Data for processing.
┄┄┄┄┄┄

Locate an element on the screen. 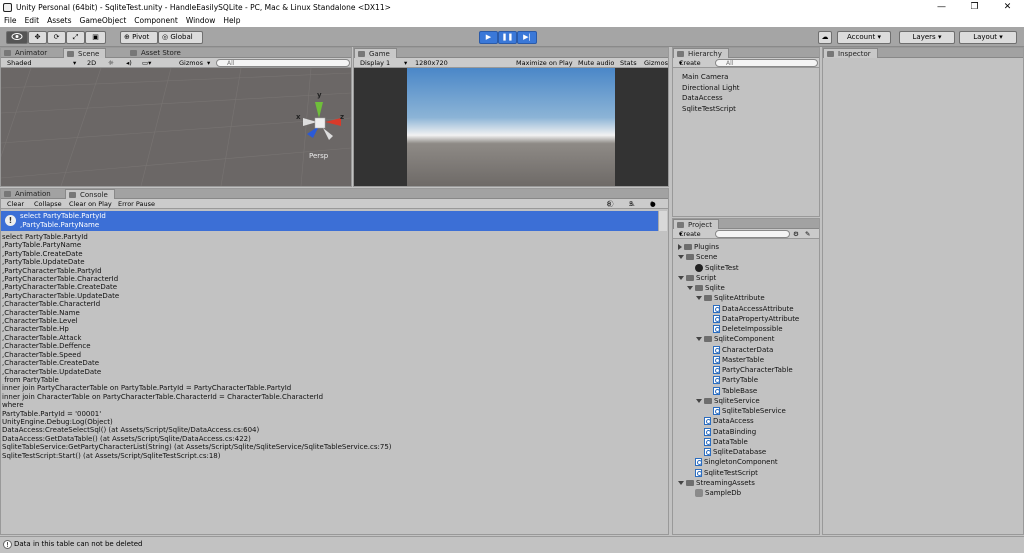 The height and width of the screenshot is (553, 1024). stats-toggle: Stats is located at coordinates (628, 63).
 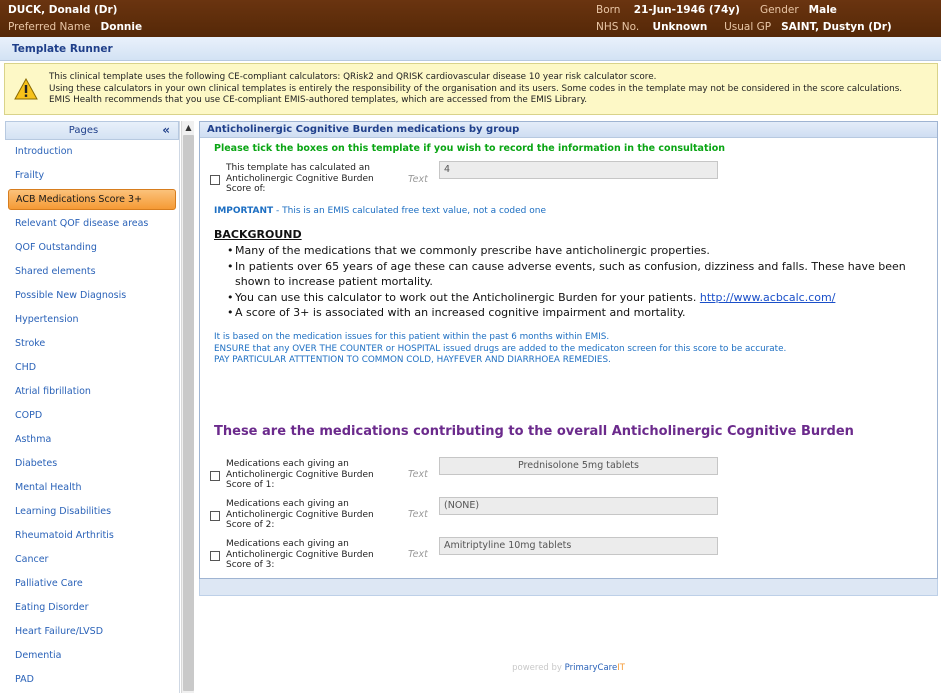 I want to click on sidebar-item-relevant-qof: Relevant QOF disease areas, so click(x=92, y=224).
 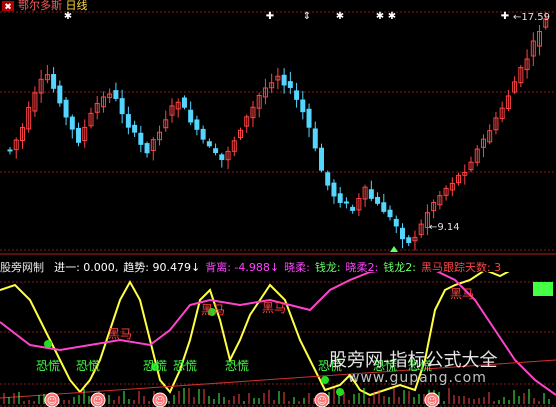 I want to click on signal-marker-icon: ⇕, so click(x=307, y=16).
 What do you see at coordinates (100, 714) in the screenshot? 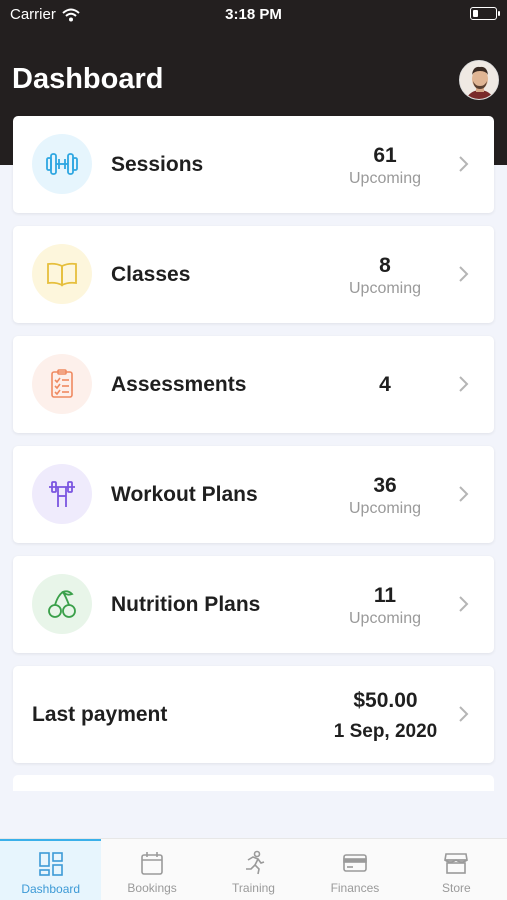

┄┄┄┄┄┄

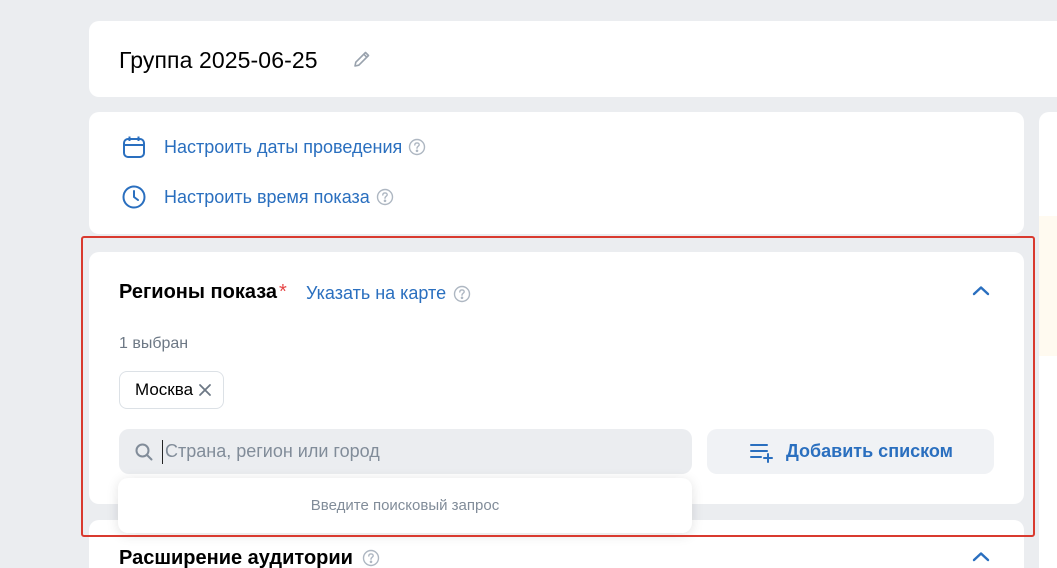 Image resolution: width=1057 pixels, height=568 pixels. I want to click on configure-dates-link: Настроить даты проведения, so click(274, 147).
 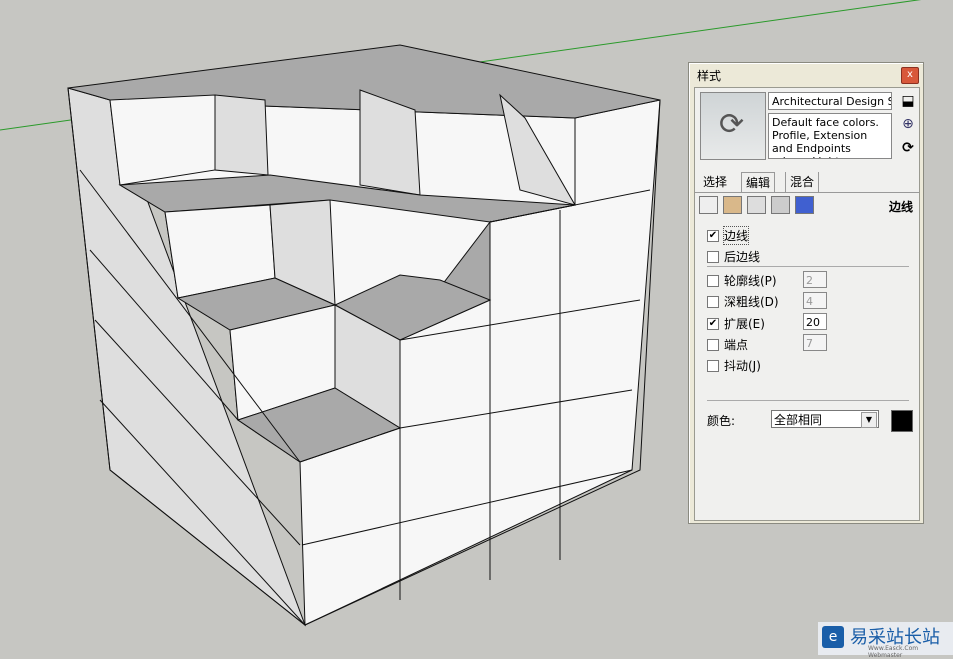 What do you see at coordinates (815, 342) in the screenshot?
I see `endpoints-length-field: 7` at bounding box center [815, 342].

┄┄┄┄┄┄

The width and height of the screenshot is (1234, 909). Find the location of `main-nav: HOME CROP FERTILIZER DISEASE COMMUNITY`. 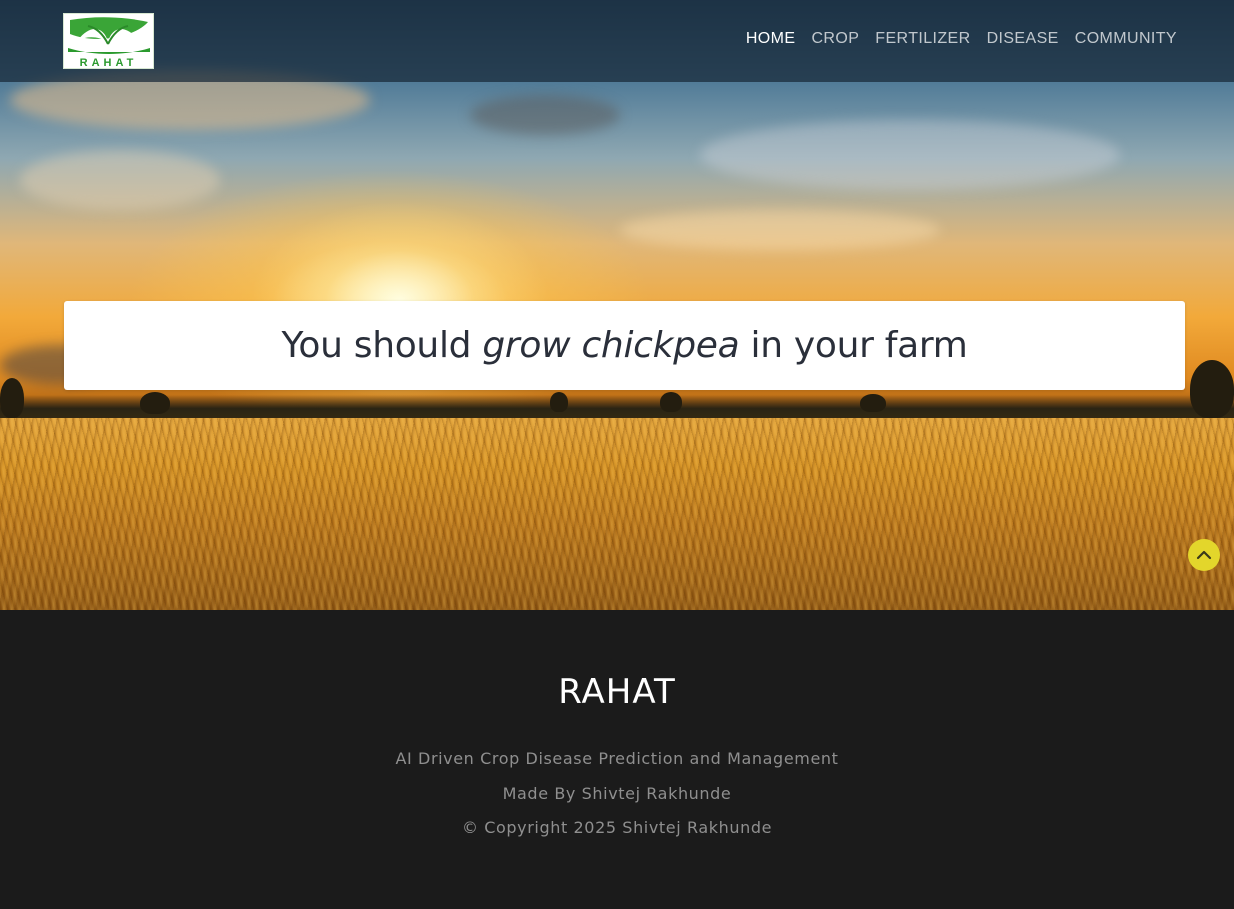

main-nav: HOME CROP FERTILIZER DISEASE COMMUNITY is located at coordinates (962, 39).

┄┄┄┄┄┄

What the task asks. Write out the items again, starting with the line that has "What do you see at coordinates (815, 342)" and going on through the line that has "center [815, 342].", with "screenshot" swapped for "screen image" and nothing else changed. Leave the pictures out.

Response to this task.
  What do you see at coordinates (815, 342) in the screen image?
I see `endpoints-length-field: 7` at bounding box center [815, 342].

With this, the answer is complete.